Task brief. Work out how many lines of the listing below include the string "will", and give that number alone.
- - - - - - -
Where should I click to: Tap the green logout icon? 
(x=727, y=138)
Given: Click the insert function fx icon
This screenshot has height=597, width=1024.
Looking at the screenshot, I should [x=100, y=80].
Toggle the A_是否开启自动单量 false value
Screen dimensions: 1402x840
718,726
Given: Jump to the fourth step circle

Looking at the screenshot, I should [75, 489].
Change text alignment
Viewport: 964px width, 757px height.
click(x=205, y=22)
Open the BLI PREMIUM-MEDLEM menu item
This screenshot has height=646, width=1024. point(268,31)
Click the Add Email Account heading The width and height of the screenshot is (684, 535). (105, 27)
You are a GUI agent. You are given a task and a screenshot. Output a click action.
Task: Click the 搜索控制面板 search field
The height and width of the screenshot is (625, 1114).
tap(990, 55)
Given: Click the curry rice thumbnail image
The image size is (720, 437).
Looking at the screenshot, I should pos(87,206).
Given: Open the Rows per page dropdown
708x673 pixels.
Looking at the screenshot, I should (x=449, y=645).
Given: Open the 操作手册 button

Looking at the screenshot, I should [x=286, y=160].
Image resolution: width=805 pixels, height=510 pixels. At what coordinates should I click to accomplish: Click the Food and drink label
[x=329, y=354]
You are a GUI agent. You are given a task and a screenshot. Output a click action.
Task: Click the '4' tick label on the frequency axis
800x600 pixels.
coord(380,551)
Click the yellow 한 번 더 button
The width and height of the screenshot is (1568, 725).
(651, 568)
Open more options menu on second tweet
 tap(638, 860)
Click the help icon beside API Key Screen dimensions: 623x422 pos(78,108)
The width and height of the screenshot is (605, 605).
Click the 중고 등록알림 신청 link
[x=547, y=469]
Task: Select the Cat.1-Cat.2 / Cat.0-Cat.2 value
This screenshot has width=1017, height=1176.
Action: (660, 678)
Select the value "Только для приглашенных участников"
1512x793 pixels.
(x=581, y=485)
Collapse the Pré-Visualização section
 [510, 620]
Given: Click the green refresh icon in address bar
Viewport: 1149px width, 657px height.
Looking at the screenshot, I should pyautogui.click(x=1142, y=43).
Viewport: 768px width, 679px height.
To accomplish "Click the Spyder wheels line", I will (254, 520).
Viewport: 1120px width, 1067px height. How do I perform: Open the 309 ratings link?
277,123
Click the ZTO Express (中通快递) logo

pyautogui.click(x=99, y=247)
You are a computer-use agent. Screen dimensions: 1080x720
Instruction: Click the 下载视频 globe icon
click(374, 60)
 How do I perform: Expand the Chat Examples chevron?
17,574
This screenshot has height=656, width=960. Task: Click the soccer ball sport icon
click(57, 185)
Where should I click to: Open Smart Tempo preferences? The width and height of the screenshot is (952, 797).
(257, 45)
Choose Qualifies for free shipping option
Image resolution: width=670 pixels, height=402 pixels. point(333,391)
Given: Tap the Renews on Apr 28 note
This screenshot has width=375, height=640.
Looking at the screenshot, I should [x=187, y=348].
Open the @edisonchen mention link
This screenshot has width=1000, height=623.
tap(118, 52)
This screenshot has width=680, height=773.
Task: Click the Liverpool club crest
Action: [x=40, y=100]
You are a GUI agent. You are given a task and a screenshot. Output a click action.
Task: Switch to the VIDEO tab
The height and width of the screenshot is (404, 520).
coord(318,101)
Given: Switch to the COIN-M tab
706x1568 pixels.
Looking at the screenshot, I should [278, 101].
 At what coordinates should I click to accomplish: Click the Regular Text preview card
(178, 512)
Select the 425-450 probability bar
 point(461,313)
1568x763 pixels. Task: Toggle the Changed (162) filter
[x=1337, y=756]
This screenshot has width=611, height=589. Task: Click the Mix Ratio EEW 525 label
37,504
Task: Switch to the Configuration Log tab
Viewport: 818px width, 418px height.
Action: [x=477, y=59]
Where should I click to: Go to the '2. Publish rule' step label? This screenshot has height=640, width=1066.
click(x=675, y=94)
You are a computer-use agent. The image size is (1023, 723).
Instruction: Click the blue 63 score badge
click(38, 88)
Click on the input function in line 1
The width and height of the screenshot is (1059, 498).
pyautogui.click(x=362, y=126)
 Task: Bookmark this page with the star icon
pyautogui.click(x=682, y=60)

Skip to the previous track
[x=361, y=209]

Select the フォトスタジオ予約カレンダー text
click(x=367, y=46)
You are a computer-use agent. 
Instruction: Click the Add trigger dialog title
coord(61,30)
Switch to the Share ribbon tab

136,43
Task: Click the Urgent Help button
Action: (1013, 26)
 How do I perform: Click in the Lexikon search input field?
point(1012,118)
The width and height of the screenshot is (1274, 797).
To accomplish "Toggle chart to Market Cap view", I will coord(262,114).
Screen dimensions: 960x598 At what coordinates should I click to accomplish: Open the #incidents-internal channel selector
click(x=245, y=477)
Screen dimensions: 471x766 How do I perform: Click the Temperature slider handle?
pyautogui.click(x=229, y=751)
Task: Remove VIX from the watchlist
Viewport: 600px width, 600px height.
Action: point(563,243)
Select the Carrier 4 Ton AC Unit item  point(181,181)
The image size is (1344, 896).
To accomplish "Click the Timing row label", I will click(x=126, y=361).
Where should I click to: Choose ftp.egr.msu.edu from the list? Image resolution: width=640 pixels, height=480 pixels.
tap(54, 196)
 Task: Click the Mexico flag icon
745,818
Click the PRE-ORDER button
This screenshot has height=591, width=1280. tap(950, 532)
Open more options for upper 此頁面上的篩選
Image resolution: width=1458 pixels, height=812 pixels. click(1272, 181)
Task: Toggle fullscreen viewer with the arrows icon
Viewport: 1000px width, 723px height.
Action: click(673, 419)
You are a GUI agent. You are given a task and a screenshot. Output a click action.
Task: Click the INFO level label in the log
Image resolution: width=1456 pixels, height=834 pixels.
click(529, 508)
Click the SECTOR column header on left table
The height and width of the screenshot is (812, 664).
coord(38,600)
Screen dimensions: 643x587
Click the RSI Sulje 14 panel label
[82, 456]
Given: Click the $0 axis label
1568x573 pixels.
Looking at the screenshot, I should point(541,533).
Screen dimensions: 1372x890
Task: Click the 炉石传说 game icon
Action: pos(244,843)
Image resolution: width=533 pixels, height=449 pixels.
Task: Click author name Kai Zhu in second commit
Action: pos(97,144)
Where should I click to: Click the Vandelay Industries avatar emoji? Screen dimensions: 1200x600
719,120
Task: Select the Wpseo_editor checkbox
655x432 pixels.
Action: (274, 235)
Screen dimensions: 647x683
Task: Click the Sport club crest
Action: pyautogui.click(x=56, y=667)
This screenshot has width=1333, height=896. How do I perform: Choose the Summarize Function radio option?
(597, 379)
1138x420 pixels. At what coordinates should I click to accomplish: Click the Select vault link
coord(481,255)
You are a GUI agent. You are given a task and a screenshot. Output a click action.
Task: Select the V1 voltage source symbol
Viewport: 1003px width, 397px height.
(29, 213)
- - - - - - -
Answer to this problem. 3